Task to complete
Quote the entries below word for word, from the first line through the line that contains "click(1225, 147)".

┄┄┄┄┄┄┄┄┄┄

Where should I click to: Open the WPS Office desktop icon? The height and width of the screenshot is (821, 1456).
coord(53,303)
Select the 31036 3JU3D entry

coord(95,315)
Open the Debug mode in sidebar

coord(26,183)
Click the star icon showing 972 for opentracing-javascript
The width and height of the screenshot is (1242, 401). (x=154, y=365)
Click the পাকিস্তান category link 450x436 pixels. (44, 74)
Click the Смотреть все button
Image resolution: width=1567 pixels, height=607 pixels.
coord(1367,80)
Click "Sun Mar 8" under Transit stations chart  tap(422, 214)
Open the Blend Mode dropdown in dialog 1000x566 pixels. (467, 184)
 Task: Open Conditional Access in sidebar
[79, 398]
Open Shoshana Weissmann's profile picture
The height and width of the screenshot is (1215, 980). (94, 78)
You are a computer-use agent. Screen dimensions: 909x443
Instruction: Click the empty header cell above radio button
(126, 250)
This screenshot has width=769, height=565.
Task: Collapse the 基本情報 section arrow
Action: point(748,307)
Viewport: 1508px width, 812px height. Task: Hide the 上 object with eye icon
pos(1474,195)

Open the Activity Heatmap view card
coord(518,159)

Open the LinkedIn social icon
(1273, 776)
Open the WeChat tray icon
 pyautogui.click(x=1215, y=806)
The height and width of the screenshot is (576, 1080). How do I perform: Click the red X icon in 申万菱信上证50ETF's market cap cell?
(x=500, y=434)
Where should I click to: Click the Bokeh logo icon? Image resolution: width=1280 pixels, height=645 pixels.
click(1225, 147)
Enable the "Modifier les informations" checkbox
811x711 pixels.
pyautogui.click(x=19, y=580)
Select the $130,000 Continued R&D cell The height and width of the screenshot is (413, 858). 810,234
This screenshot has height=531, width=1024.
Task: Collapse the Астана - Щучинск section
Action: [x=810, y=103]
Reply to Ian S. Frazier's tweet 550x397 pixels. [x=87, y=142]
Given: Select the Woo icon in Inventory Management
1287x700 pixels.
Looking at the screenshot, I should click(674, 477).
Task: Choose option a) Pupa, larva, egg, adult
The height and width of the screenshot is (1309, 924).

┄┄┄┄┄┄┄┄┄┄

Finished task
Where should I click to: Open the WPS Office desktop icon? The height and width of the screenshot is (821, 1456).
coord(53,303)
Select the 31036 3JU3D entry

coord(95,315)
Open the Debug mode in sidebar

coord(26,183)
Click the star icon showing 972 for opentracing-javascript
The width and height of the screenshot is (1242, 401). (x=154, y=365)
Click the পাকিস্তান category link 450x436 pixels. (44, 74)
Click the Смотреть все button
Image resolution: width=1567 pixels, height=607 pixels.
coord(1367,80)
Click "Sun Mar 8" under Transit stations chart  tap(422, 214)
Open the Blend Mode dropdown in dialog 1000x566 pixels. (467, 184)
 Task: Open Conditional Access in sidebar
[79, 398]
Open Shoshana Weissmann's profile picture
The height and width of the screenshot is (1215, 980). (94, 78)
You are a computer-use agent. Screen dimensions: 909x443
Instruction: Click the empty header cell above radio button
(126, 250)
This screenshot has width=769, height=565.
Task: Collapse the 基本情報 section arrow
Action: point(748,307)
Viewport: 1508px width, 812px height. Task: Hide the 上 object with eye icon
pos(1474,195)

Open the Activity Heatmap view card
coord(518,159)

Open the LinkedIn social icon
(1273, 776)
Open the WeChat tray icon
 pyautogui.click(x=1215, y=806)
The height and width of the screenshot is (576, 1080). How do I perform: Click the red X icon in 申万菱信上证50ETF's market cap cell?
(x=500, y=434)
Where should I click to: Click the Bokeh logo icon? Image resolution: width=1280 pixels, height=645 pixels.
click(1225, 147)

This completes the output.